• [Yang Perlu Dikerjakan]
[A] Tulis ulang bagian kutipan tentang manajemen risiko BSM yang dimulai pada "N.    Limit pembiayaan" dan berakhir pada "mikro, dan kecil.". Ganti "gadai emas" dengan "gadai perhiasan".
[B] Menurut kutipan tentang manajemen risiko BSM, sistem apa saja yang diimplementasikan oleh BSM?
[C] Tuliskan lanjutan kutipan tentang manajemen risiko BSM, dimulai setelah kalimat terakhir yang ditampilkan.

• [Kutipan Teks]
'''

2. Kebijakan, Prosedur, Limit, dan Tools
a. Kebijakan dan Prosedur
Dalam rangka penerapan Good Corporate Governance (GCG) dan Manajemen Risiko, Bank melakukan enataan struktur ketentuan melalui pembuatan Arsitektur Kebijakan dan Prosedur BSM. Arsitektur. Kebijakan dan prosedur di BSM merupakan bentuk Manajemen Risiko atau pengelolaan risiko yang melekat pada aktivitas operasional Bank yang di-review secara berkala. BSM memiliki Kebijakan Manajemen Risiko sebagai pedoman utama penerapan manajemen risiko. Sedangkan untuk aktivitas operasional lainnya, Bank memiliki kebijakan dan prosedur tersendiri seperti kebijakan di bidang pembiayaan, operasional, dan tresuri.
Pada tahun 2013 Bank melakukan pembaruan kebijakan, prosedur dan tools terkait penerapan manajemen risiko antara lain:
1.      Kebijakan sistem pengendalian intern
2.      Kebijakan kepatuhan
3.      Contingency plan Core Banking System (CBS)
4.      Kerahasiaan data nasabah terkait permintaan data dari pihak ketiga
5.      Pengelolaan priority banking;
6.      Pelaksanaan Good Corporate Governance
b. Penetapan Limit dan Tools
Dalam upaya mengelola risiko secara menyeluruh dan agar pengelolaan risiko sesuai dengan permodalan yang dimiliki, Bank menetapkan limit dan tool sebagai berikut:
A.    Limit wewenang memutus pembiayaan;
B.     Limit eksposur 25 debitur terbesar;
C.     Limit in house BMPK;
D.    Limit portofolio pembiayaan untuk sektor ekonomi & sub sektor tertentu;
E.     Limit portofolio pembiayaan valuta asing;
F.      Limit Produk Pembiayaan;
G.    Limit penjaminan;
H.    Limit transaksi tresuri;
I.       Limit saldo kas;
J.       Limit transaksi operasional;
K.    Limit Giro Wajib Minimum;
L.     Limit Posisi Devisa Neto (PDN);
M.   Limit secondary reserve.
N.    Limit pembiayaan gadai emas per individu.
O.    Rating sektor ekonomi untuk pembiayaan;
P.      Credit scoring pembiayaan konsumer, mikro, dan kecil.
Q.    Rating Korporasi
3. Sistem dan Data
BSM mengembangkan dan mengelola sistem manajemen risiko untuk mempercepat proses bisnis yang lebih efisien namun tetap berpegang pada prinsip kehati-hatian. BSM mengimplementasikan Sistem Informasi Manajemen Risiko (SIMRIS) dan Operational Risk Management Information System (ORMIS)
4. Metodologi/Model dan Analisis
BSM melakukan pengukuran risiko secara berkala dengan menerapkan metode, baik yang ditetapkan Regulator maupun international best practices. Hasil pengukuran model-model risiko yang dikembangkan digunakan sebagai bahan pendukung dalam pengambilan keputusan. Model risiko yang telah dikembangkan melalui pendekatan kualitatif dan kuantitatif yaitu scoring pembiayaan, model Value at Risk (VaR), rating, portofolio management, stress test, liquidity gap dan repricing gap.

'''

• [Bagian Kumpulan Data]

'''

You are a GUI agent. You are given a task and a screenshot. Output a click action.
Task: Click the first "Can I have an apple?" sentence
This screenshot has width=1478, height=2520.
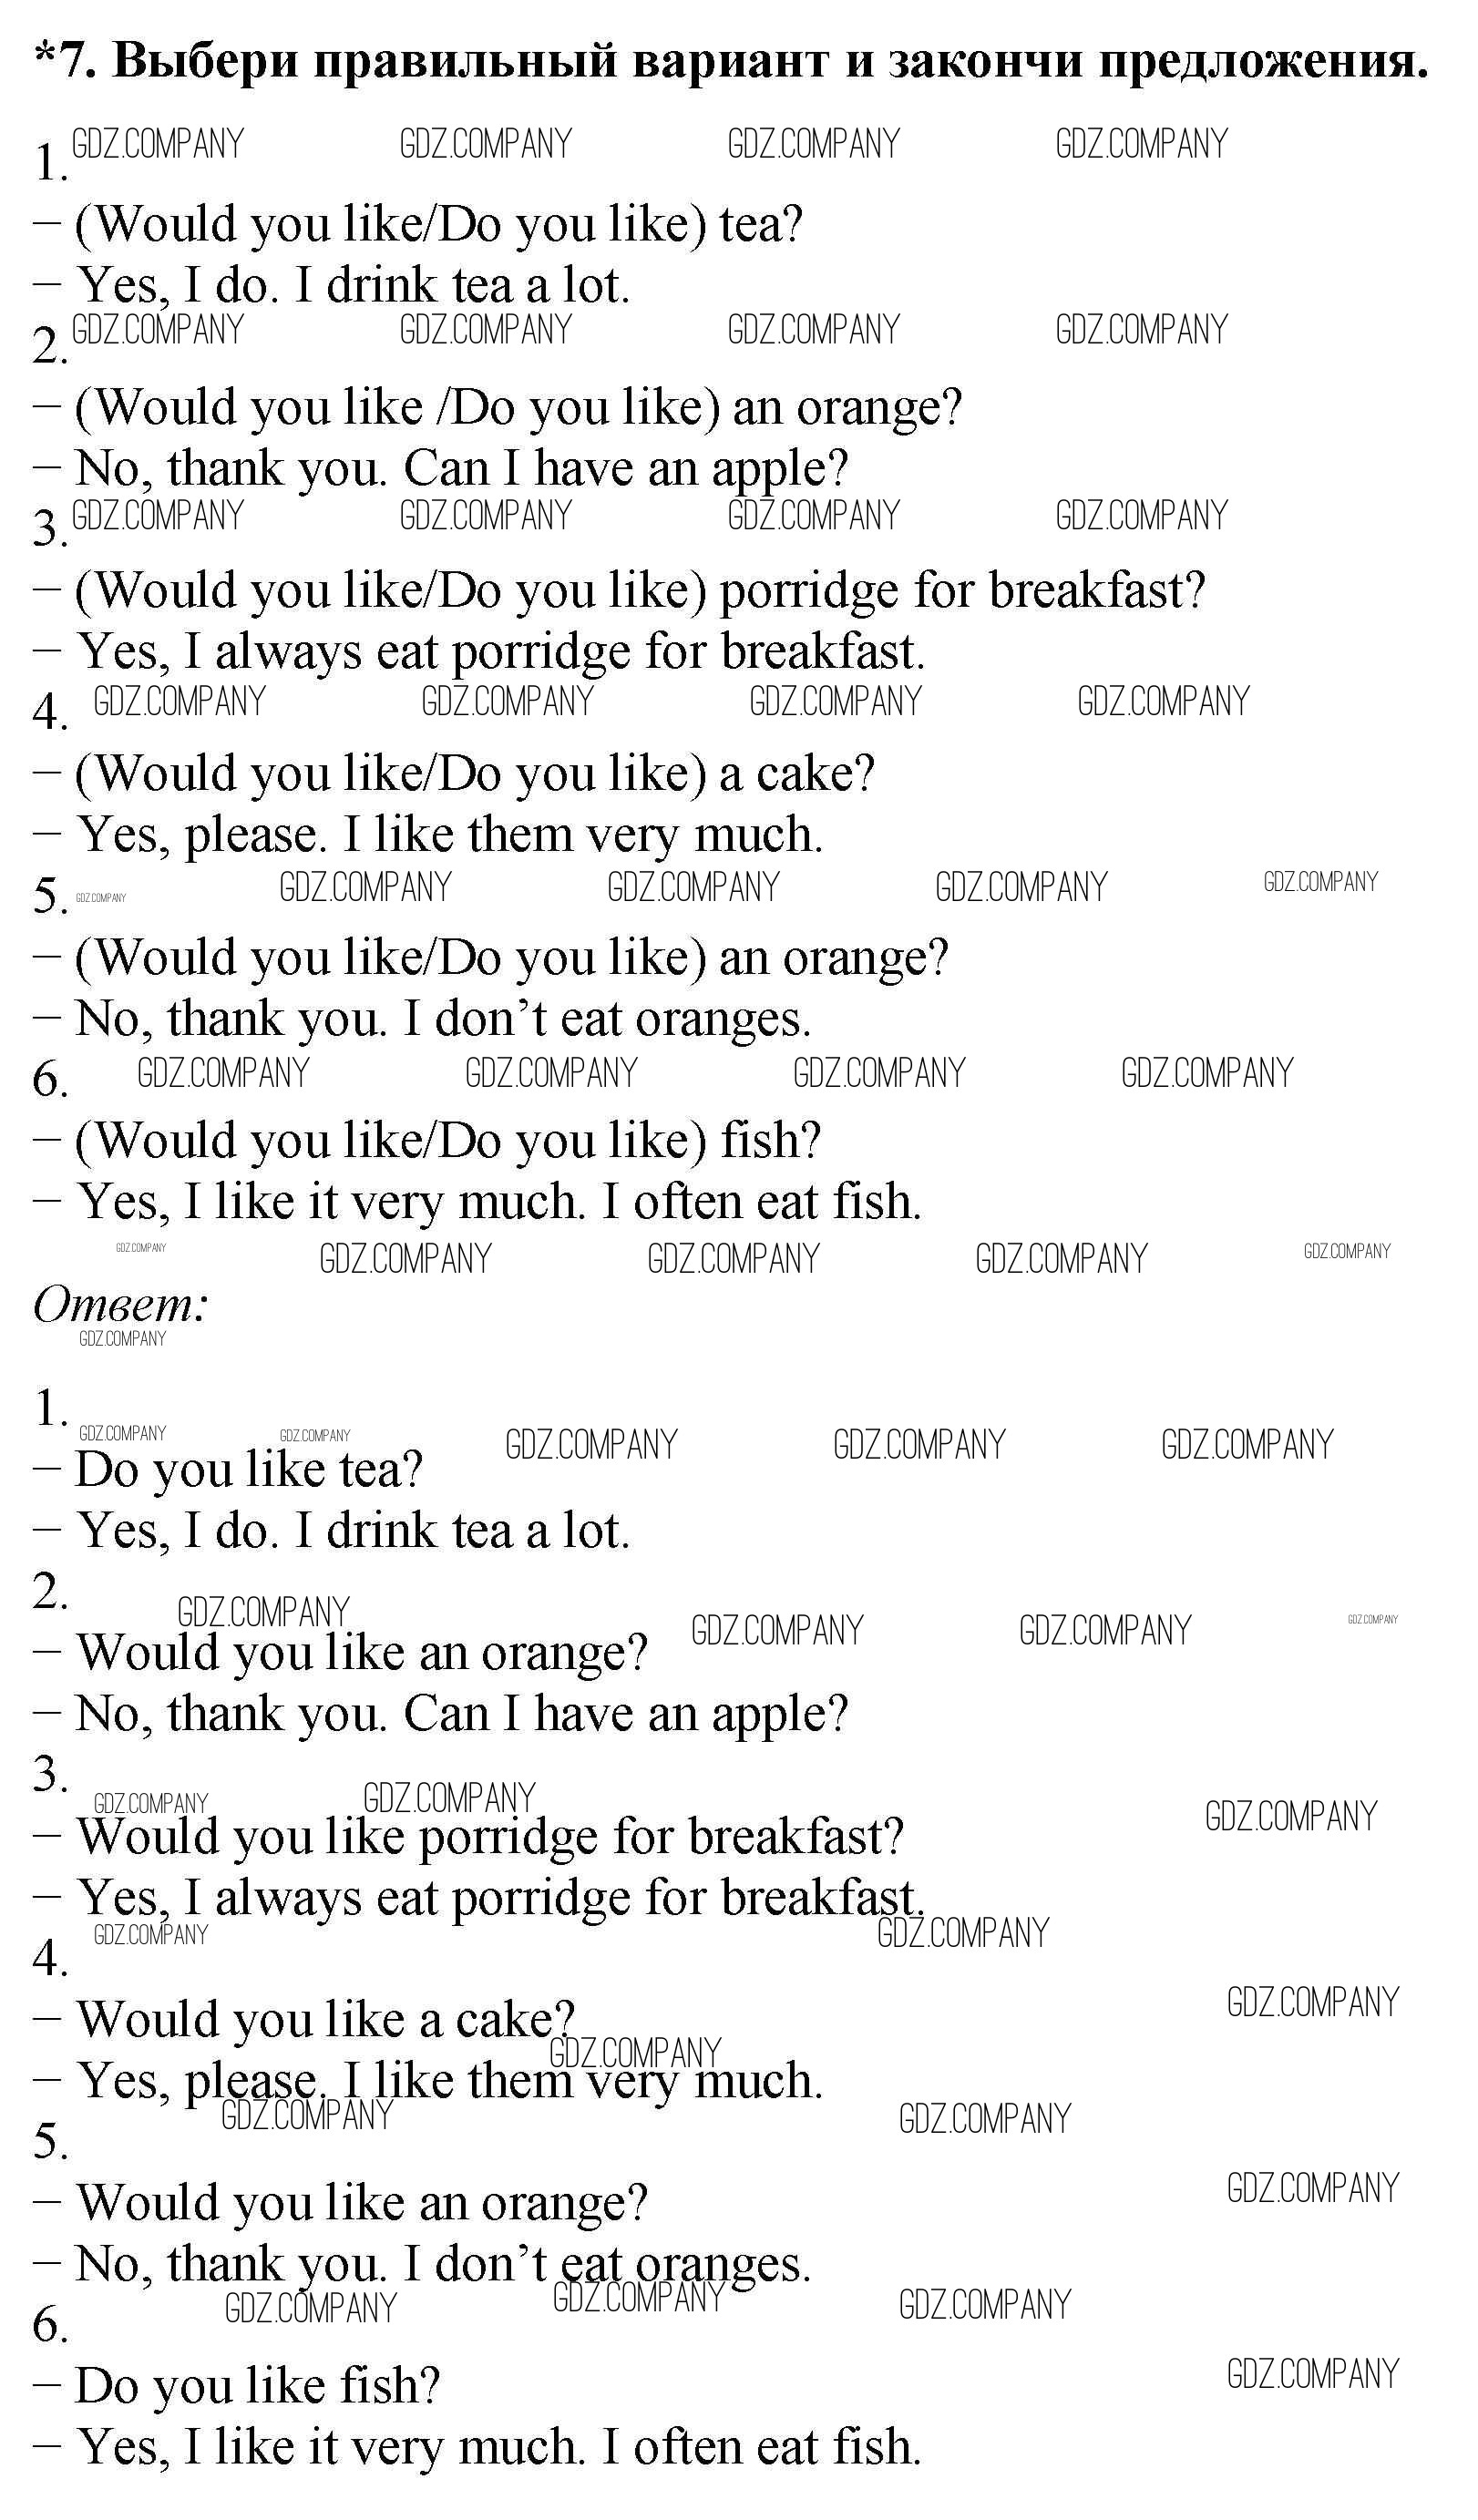(x=625, y=468)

'''

• [Jawaban Tiap Tugas]
[A]
N.    Limit pembiayaan gadai perhiasan per individu.
O.    Rating sektor ekonomi untuk pembiayaan;
P.      Credit scoring pembiayaan konsumer, mikro, dan kecil.

[B] BSM mengimplementasikan Sistem Informasi Manajemen Risiko (SIMRIS) dan Operational Risk Management Information System (ORMIS).

[C]
Model-model risiko tersebut dievaluasi dan dikalibrasi secara periodik oleh risk model validator yang bersifat independen. Hal tersebut bertujuan untuk menjaga validitas dan keandalan model, serta memenuhi peraturan regulasi.
Dalam Mengidentifikasi, Jika Dilihat Berdasarjan 5C:
1.        CHARACTER
Dimana menilai kepribadian calon debitur dengan cara melihat langsung kehidupan sehari-hari calon debitur untuk mengetahui dan memperoleh gambaran yang jelas tentang watak calon debitur ini, dapat dilakukan usaha-usaha seperti: melakukan interview langsung terhadap calon debitur, meneliti daftar riwayat hidupnya, mengetehaui reputasi calon debitur berdasarkan informasi dari “lingkungan“ usahanya, serta meneliti kegiatan dan pengalaman-pengalaman usahanya. Disaat nasabah akan mengajukan pembiayaan. Dengan cara seperti ini, kita bisa melihat gerak-gerik dari nasabah, meyakinkan atau tidak.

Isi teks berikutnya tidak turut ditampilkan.